§ **Task details**
Look through the material below for "source". Copy every line that contains it.

[Start of Attachment]

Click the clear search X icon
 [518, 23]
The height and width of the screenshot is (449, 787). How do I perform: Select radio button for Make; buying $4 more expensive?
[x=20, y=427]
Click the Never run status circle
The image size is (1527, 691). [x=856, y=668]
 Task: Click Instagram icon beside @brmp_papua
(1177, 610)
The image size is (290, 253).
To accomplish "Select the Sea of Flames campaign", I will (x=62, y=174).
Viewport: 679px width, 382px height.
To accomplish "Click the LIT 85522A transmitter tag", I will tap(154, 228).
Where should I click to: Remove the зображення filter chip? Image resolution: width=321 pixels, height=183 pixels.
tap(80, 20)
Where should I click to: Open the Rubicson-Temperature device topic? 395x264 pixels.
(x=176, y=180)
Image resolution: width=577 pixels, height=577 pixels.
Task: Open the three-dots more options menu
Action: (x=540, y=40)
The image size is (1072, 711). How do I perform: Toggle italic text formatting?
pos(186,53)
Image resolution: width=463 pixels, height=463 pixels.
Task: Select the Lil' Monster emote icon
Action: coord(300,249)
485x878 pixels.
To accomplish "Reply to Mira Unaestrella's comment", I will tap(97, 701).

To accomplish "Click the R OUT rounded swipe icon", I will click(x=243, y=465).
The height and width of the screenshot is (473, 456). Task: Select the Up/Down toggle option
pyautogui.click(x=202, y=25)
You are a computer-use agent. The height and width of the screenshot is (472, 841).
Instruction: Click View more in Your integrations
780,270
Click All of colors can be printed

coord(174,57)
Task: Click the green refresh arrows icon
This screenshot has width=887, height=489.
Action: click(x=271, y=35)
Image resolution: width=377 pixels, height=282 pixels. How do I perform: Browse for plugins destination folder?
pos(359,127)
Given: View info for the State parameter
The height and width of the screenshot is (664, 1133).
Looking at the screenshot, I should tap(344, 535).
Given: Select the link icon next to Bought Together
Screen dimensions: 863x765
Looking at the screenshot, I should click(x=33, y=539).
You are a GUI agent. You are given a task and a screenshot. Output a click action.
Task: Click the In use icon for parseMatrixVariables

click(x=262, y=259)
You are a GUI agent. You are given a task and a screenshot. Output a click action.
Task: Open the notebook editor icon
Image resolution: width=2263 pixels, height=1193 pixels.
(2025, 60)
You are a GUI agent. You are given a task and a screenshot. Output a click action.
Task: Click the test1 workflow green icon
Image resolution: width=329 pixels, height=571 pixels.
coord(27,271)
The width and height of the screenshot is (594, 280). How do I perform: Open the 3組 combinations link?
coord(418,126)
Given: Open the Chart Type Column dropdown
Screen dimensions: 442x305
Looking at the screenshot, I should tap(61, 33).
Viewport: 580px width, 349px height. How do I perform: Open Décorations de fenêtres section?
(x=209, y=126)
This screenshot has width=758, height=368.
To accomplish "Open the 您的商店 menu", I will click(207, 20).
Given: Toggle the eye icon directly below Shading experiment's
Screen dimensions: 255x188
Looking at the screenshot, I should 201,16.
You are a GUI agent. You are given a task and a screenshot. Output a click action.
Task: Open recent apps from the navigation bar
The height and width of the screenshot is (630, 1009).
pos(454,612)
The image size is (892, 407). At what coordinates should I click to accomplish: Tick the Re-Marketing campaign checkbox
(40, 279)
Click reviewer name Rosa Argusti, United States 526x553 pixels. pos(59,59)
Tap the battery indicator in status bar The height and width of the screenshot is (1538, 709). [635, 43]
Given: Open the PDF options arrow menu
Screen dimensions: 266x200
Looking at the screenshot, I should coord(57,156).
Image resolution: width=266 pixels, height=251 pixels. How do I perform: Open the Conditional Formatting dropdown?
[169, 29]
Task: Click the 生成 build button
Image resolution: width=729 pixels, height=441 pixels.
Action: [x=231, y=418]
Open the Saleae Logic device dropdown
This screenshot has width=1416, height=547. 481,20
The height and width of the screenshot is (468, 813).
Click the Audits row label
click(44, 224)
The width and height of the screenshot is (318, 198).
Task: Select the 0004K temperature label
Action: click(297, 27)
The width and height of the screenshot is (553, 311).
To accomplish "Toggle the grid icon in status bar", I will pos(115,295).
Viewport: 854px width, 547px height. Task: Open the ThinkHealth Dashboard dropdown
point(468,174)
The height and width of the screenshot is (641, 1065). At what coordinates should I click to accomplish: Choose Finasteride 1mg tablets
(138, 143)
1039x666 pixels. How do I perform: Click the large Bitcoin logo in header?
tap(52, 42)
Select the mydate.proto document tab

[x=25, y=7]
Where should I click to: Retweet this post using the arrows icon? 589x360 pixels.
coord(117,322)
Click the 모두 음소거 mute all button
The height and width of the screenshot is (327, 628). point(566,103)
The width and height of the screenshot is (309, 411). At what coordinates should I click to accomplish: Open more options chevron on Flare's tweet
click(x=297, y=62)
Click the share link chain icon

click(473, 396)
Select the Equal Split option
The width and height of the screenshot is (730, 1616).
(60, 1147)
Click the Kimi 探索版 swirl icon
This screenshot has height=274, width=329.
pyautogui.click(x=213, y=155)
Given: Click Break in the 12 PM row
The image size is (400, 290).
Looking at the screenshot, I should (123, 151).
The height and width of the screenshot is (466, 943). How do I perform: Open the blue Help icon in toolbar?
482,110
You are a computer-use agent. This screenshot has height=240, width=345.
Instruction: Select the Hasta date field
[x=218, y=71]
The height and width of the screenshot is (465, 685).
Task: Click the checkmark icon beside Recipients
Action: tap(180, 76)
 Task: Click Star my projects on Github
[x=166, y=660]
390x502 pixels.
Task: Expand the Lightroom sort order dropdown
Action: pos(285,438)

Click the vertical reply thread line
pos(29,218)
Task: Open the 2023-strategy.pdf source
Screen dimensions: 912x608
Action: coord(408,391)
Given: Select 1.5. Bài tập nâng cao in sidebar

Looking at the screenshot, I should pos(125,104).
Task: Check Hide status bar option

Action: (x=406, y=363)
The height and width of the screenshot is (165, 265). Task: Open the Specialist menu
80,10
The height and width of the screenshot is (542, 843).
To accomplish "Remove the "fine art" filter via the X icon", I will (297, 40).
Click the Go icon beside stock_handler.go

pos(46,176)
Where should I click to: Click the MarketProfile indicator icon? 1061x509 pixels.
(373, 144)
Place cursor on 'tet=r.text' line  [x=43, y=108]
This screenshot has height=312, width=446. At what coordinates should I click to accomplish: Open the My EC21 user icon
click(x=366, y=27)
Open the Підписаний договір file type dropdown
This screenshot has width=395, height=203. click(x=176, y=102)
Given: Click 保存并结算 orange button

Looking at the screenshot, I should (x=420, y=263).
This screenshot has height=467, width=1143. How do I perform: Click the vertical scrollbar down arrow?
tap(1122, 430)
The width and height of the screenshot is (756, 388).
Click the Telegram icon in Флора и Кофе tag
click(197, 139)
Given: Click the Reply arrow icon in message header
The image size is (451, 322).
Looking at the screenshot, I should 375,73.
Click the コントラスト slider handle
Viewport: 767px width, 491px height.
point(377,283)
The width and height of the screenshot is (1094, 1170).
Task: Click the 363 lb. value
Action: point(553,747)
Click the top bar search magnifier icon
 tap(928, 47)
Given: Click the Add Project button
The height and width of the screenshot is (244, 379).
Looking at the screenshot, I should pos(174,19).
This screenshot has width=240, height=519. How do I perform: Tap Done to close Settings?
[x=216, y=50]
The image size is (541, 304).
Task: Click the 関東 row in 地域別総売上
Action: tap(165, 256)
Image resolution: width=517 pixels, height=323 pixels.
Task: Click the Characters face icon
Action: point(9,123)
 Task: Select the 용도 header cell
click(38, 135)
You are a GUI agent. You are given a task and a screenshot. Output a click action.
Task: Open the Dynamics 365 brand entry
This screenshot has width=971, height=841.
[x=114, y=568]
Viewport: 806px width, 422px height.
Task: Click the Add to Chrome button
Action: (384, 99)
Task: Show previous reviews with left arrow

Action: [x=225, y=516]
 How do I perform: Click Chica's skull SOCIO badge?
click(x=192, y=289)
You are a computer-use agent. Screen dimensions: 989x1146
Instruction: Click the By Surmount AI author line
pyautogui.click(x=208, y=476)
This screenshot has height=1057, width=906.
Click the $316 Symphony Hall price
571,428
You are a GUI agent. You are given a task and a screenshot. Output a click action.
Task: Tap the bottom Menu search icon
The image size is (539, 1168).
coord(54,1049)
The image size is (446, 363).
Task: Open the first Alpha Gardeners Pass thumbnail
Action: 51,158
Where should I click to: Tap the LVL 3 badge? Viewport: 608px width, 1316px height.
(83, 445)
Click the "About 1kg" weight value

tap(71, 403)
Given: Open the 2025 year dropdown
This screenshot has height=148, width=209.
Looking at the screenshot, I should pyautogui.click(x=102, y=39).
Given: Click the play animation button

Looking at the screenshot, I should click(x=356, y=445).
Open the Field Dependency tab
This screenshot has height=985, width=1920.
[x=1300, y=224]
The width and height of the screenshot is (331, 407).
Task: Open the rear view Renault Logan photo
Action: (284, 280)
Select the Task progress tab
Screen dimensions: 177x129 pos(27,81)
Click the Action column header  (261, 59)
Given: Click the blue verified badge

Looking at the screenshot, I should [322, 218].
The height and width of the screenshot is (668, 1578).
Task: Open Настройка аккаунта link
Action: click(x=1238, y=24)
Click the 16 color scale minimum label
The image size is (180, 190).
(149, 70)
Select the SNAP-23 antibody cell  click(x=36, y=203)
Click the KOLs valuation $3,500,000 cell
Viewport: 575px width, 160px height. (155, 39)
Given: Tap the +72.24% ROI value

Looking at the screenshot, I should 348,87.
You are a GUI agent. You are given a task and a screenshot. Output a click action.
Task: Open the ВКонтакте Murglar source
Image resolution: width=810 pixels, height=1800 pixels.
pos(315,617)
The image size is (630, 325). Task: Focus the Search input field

[End of Attachment]

§ **Response area**
Task: Open the 2023-strategy.pdf source
Task: Open the ВКонтакте Murglar source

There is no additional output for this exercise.